• **PASSAGE PROVIDED**
On modern SATA drives, it would take 26µs to transfer 8192
bytes from the disk and up to 9ms to seek.  this would only
yield 890KB/s.  During testing about 2MB/s was observed.  If
this same ratio of calculated versus actual seek time were
to hold for older drives, the older drives would operate at
near rated bandwidth.
.PP
When the formula was changed to 
.P1
    n = w % rows
    c = column*CEPERBK + n,
.P2
the blocks are linearized onto disk in the following order
.P1
    $0, 1, ..., l-1, l, l+1, ...$,
.P2
changing from row- to column-major ordering, performance
increased to ~25MB/s.  Note that not caching blocks in state
.CW Cread
insures that $w$ and $w+1$ will be stored sequentially on
disk, as
.CW column
will be the same for $w$ and $w+1$ unless $w+1~%~rows~=~0$.
However, in this case the blocks will also be stored
sequentially because row $r$ and row $r+1$ are also
sequential.
.NH
Assumptions Redux
.LP
.DS I
If a cat can kill a rat in a minute, how long would it be killing 60,000 rats?
Ah, how long, indeed!  My private opinion is that the rats would kill the cat.

• **LISTED RECORDS**
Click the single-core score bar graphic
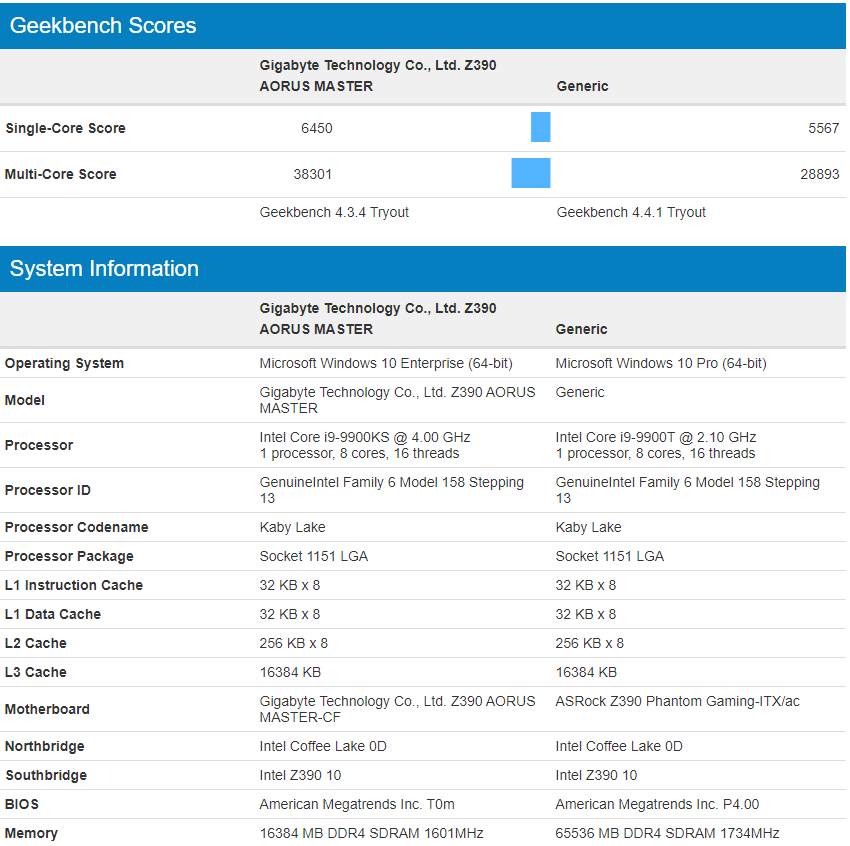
--
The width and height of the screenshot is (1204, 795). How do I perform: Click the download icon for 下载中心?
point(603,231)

• **WRITTEN TASKS**
1. Using the passage on disk block ordering, explain in one to three sentences why blocks $w$ and $w+1$ end up stored sequentially on disk even when $w+1~%~rows~=~0$.
2. Extend the passage on disk block ordering past its final line, the answer about the rats killing the cat.
You won't need the data for either task.

• **RESPONSES FOR EACH TASK**
1. Ordinarily, $w$ and $w+1$ share the same column, so they land next to each other on disk. When $w+1~%~rows~=~0$, the column changes, but the blocks are still sequential because row $r$ and row $r+1$ are also sequential.

2.
.br
	– Lewis Carroll
.DE
The Fileserver's read-ahead system consists of a queue of
blocks to be read and a set of processes which read them
into the cache.  Although the original paper on the
Fileserver only lists one
.CW rah
process, the earliest Fileserver at the Labs' WORM started four.
The Fourth Edition Fileserver again started one
.CW rah
process but attempted to sort the blocks by 
.CW w-\fRaddress\fR
before processing.  This approach probably makes sense
on slow, partitioned disks.  However, it has the disadvantage
of processing blocks serially.  The more parallelism one can
achieve among or within the Fileserver's devices, the greater
the performance penalty of the sequential approach.
.PP
To test this idea, a 1GB file was created on the Fileserver
on AoE storage.  The AoE driver has a maximum of 24
outstanding frames per target.  After rebooting the
Fileserver to flush the Block Cache, it took 25.5s to read
the file.  Subsequent reads took and average of 13.72s.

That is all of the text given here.